Pablo Álvarez Fernández, astronauta español de la Agencia Espacial Europea, durante la presentación de la Semana del Espacio en Sevilla
Pablo Álvarez Fernández, astronauta español de la Agencia Espacial Europea, durante la presentación de la Semana del Espacio en Sevilla

SEVILLA (EFE).— Desde que Pablo Álvarez Fernández, ingeniero aeronáutico español, fuera elegido astronauta titular de la Agencia Espacial Europea (ESA) su vida cambió radicalmente. Ahora está inmerso en el proceso de entrenamiento básico de un año que incluye el aprendizaje de ruso, astronomía, colocar una vía y empastar una muela.

Álvarez aseguró que se encuentra muy bien y que disfruta de la formación —que se realiza en el centro de astronautas de Colonia (Alemania)—, a la que califica de “muy intensa”.

“Ahora mismo estoy en el ecuador del entrenamiento que llamamos básico, que dura hasta abril del año que viene” y con el que la Agencia Espacial Europea pretende uniformar la preparación de sus elegidos.

La nueva generación está conformada por cinco astronautas, cada uno proveniente de un sector distinto.

Tocan muchas materias, entre ellas la ingeniería, la biología, los sistemas espaciales y la astronomía, en jornadas que son un poco distintas la una a la otra.

Hay teoría, explicó Álvarez, pero también práctica de deporte y dos veces al mes realizan inmersiones en una piscina para entrenar, para simular las actividades extravehiculares que se podrían realizar en caso de viajar a la Estación Espacial Internacional (EEI).

Ésta, admitió, es la parte que más les gusta a todos. Comenzaron las inmersiones con un equipo de submarinismo básico y luego fueron incrementando la dificultad y añadiendo algunas piezas que se parecen o que forman parte de un traje espacial, como una máscara y los guantes.

Se trata de ir haciéndose con un traje que es aparatoso —los que se utilizan en la actualidad pesan alrededor de 170 kilos— y de practicar actividades con algunos de sus componentes. “Tenemos una réplica del módulo europeo Columbus de la Estación Espacial Internacional y hacemos, por ejemplo, actividades por fuera”.

En Europa no hay un traje de astronauta completo para las actividades extravehiculares, pues ése se encuentra en un centro en Houston.

“En Europa hay uno que lo simula, por eso la formación termina en Houston, en unas piscinas gigantes donde tienen toda la réplica de la Estación Espacial Internacional”, relató el astronauta.

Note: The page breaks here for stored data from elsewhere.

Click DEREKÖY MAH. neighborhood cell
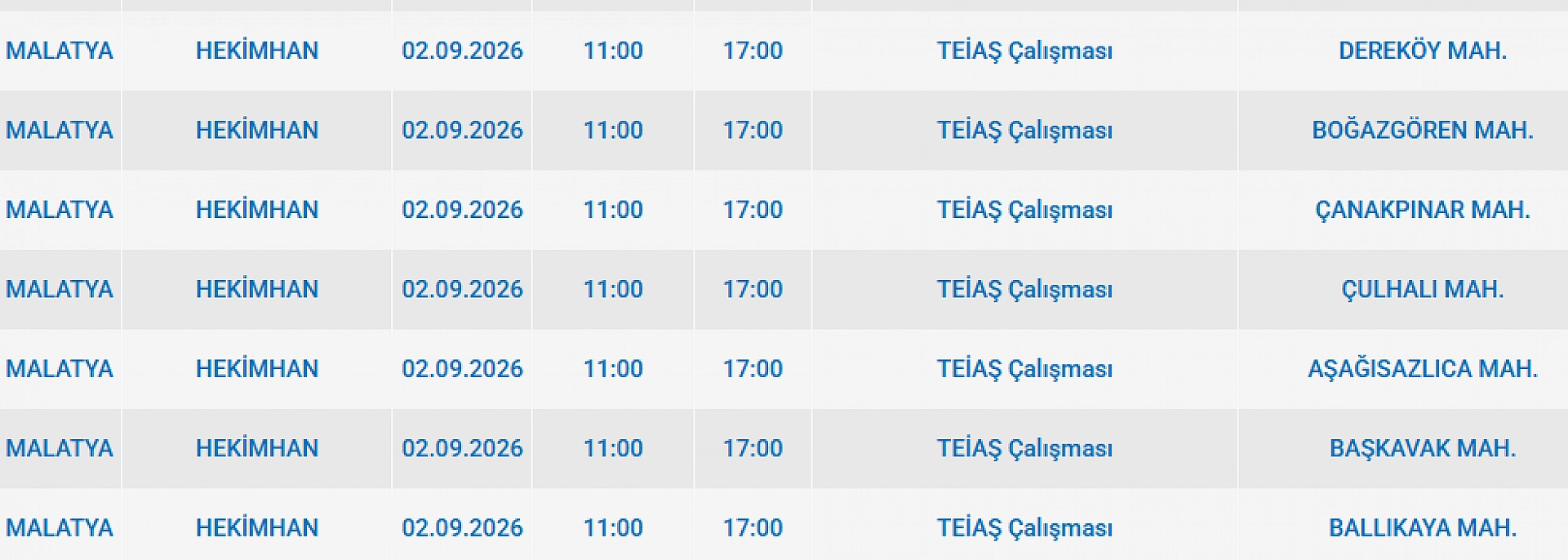The height and width of the screenshot is (560, 1568). (1402, 51)
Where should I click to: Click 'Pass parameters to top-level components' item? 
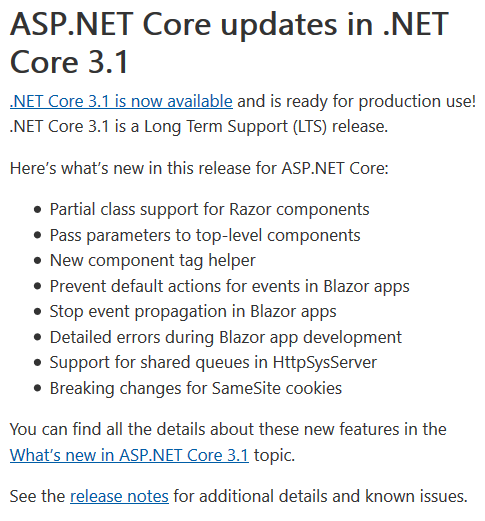[205, 235]
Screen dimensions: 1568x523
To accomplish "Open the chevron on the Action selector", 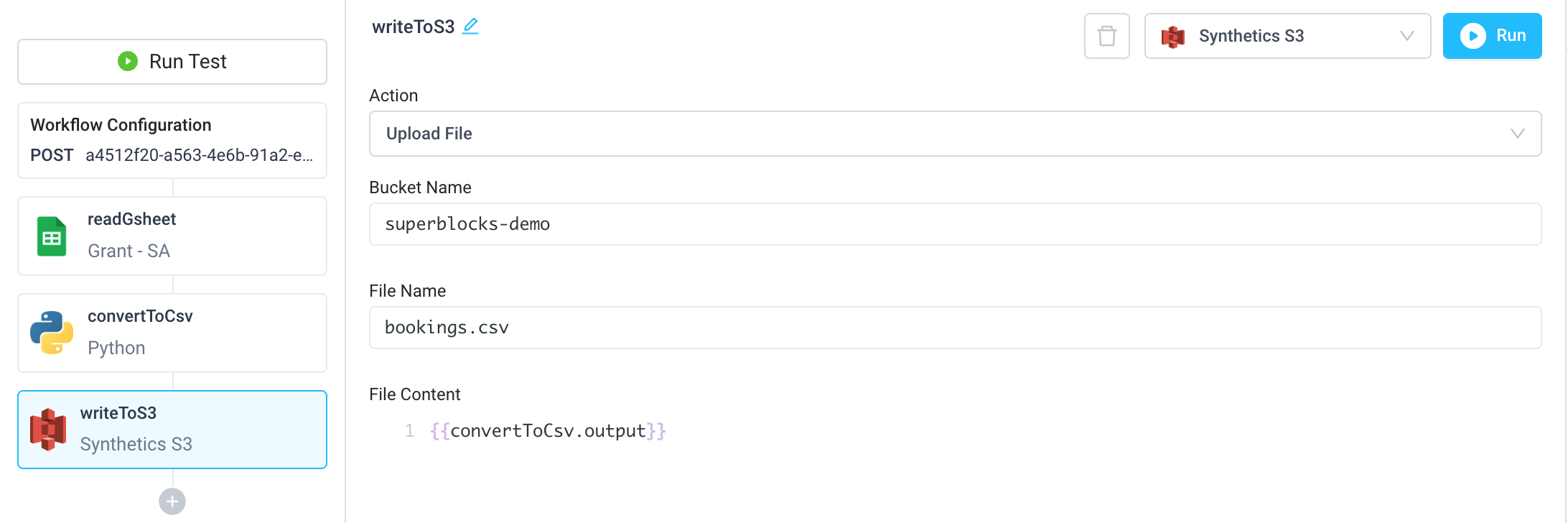I will click(1517, 134).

Una de las cosas “más extrañas”, por novedosa, es el aprendizaje de aspectos médicos. Ya sabe colocar una vía, poner puntos e inyectarse a sí mismo para que, en caso de que un experimento lo requiera, se saque una muestra de sangre en el espacio. Y aprenderá a empastar una muela, por si un compañero lo necesita.

Asimismo, está aprendiendo de astronomía, a comunicarse a través de los medios y a conocer cómo reacciona en situaciones límites.

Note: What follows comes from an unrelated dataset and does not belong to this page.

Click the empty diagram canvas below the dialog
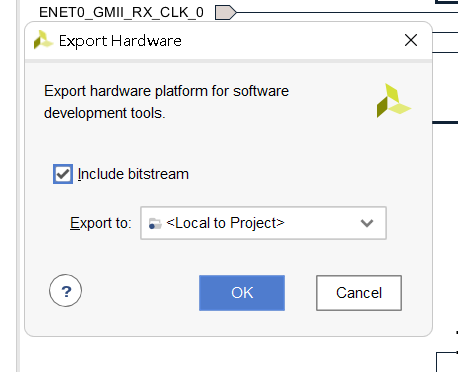The width and height of the screenshot is (458, 372). tap(227, 355)
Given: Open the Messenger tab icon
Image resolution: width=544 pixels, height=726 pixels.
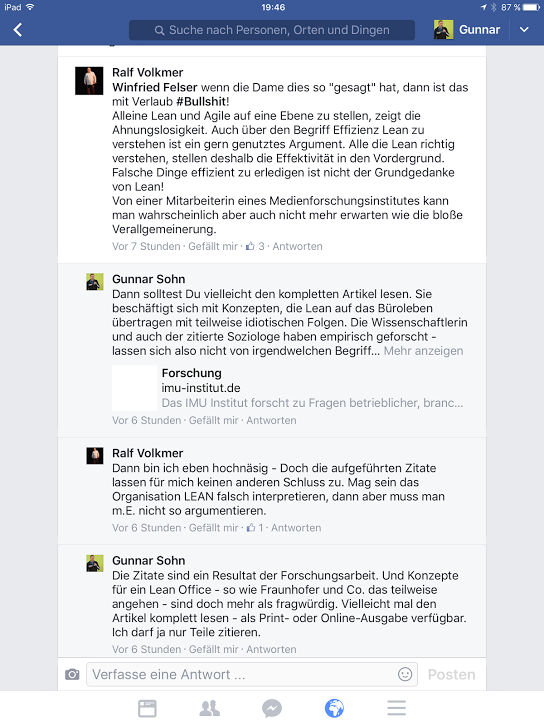Looking at the screenshot, I should click(x=272, y=708).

Por eso, también ha recibido cursos de supervivencia en agua y tendrá uno en febrero en un entorno de frío; en breve va a probar por primera vez la centrifugadora, que simula altos niveles de aceleración.

Cuando termine este año de formación básica comenzará el “entrenamiento incremental”, en el que seguirá aprendiendo más sobre los sistemas de la Estación Espacial, hará más viajes al centro de Houston y, si le asignan una misión, tendrá un aprendizaje más específico.

Cuando esto ocurre, apunta, necesitas dos años de entrenamiento específico, pues hay que tener en cuenta que un astronauta en la Estación Espacial puede llegar a realizar hasta 200 experimentos.

Para Álvarez, el espacio está viviendo una revolución y es importante que se discuta “dónde quiere estar Europa”.

Europa, subrayó, tiene que ser “autónoma, ambiciosa y no quedarse atrás, para conseguir, no ser independiente, sino mejores colaboradores, con mayor capacidad técnica”.

Agencia Entrenamiento

El español Pablo Álvarez finalizará el entrenamiento básico de astronauta en abril.

Aprendizaje médico

Una de las cosas “más extrañas” en la formación de Álvarez, por novedosa, es aprender procedimientos médicos. Ya sabe colocar una vía, poner puntos e inyectarse a sí mismo para, en caso de que un experimento lo requiera, sacarse una muestra de sangre en el espacio. Y aprenderá a empastar una muela, por si un compañero lo necesita.

La prueba más fuerte

También ha recibido cursos de supervivencia en el agua y tendrá uno en febrero en un entorno de frío. En breve va a probar por primera vez la centrifugadora, que simula altos niveles de aceleración y es considerada la prueba más fuerte en cuanto a la resistencia del cuerpo humano.